Once I hit 18 weeks, I decided to make a change. I wanted that healthy active pregnancy again. So I got my garage set up into a gym, got a treadmill and elliptical, and organized all my weights. Since this time I had no time to physically make it to the gym everyday because I have no one to watch Sophia, I had to make my own gym at home. Which I love. Here I've written a few things that I do, to help me stay healthy and active during my pregnancy. Hope this helps some of you!

1. Get at least 20-30 minutes in of a workout. The only time I have to workout, is during Sophia's nap. Since I have breakfast so early before anyone wakes up, I normally have a snack when Sophia has breakfast. She plays a little, then takes a nap. That's then my que to get a quick workout in. I automatically wake up in the mornings and put my workout clothes on so that I have no excuse later on. I start with about 15-20 minutes of cardio always keeping my heart rate around 140, and then work on my lower body, upper or core. Yes, I still workout my core. And no, I don't mean sit ups and crunches, I mean planks, and stretches. Just to keep my core strong and tight. 

2. Outdoor hiking. I try to get out now as much as I can with Sophia. Even if it means going for hikes or walks around the park. But I made a deal with myself that I'd at least go on a hike every other week or every week if I have the time. So hiking has been amazing.
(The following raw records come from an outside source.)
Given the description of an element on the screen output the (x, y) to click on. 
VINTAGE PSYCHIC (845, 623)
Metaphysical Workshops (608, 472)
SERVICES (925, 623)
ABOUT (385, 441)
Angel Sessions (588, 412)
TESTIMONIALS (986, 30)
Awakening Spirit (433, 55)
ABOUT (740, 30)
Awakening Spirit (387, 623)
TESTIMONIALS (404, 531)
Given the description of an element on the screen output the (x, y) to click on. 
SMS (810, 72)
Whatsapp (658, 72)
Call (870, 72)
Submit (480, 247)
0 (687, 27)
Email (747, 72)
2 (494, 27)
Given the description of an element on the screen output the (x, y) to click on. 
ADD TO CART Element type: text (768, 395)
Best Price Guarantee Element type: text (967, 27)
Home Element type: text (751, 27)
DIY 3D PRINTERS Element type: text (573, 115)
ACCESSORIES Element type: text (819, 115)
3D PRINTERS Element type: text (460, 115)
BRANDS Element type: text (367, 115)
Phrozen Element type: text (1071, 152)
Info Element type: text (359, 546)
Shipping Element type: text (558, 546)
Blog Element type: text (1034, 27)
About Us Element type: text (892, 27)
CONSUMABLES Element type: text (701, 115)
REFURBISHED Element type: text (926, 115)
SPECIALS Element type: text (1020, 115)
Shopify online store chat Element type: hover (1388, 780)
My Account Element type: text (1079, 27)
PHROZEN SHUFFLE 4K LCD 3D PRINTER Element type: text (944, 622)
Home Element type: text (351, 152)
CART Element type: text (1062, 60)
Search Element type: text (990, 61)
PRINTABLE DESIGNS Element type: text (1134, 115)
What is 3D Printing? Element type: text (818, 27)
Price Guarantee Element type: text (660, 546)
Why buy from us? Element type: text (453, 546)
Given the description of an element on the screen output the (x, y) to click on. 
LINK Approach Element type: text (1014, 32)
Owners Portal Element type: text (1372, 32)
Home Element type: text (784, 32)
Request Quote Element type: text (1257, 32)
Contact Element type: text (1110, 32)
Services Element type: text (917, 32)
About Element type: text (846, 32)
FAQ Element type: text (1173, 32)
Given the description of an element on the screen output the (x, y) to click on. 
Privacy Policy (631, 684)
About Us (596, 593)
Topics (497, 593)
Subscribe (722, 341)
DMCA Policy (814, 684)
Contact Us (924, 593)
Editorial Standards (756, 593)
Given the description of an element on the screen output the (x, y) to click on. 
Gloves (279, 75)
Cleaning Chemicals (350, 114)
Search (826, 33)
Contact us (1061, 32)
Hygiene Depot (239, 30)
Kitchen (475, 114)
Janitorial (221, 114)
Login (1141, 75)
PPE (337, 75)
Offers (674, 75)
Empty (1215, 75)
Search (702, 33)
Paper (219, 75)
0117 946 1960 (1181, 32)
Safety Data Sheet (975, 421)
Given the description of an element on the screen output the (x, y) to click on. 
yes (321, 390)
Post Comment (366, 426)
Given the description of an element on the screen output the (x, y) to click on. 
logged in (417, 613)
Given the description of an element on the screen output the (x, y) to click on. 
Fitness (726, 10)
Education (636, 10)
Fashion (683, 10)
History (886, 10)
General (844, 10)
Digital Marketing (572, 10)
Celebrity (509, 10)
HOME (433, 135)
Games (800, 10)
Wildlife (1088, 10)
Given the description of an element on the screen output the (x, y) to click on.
Pushing a stroller up a slightly steep mountain with a two year old and a backpack on carrying water, snacks and jackets in case it's cold makes the hiking much harder and better. I've been looking up kid-friends hikes and have found a lot of awesome ones in LA. 

3. Drinking one gallon of water a day. Trying to drink at least a whole gallon a day has been hard, I have to pee every 20 minutes as is, so drinking tons of water makes me pee even more. But water has its benefits and helps with elasticity of the skin which can help with stretch marks, and helps with staying hydrated, especially if you workout. You'll need the extra water. 

4. Eating 5-6 small meals a day. Making sure you get the proper nutrition everyday is so important. You want to have at least 5-6 small meals a day. Especially while the bump grows, you typically start to get less and less room in the belly to eat 3 normal sized meals.. Makes you so full, and in pain.. So eating small meals helps. You're constantly eating, and never starving.

What do you do to help you stay active during pregnancy? I'm always looking for different options!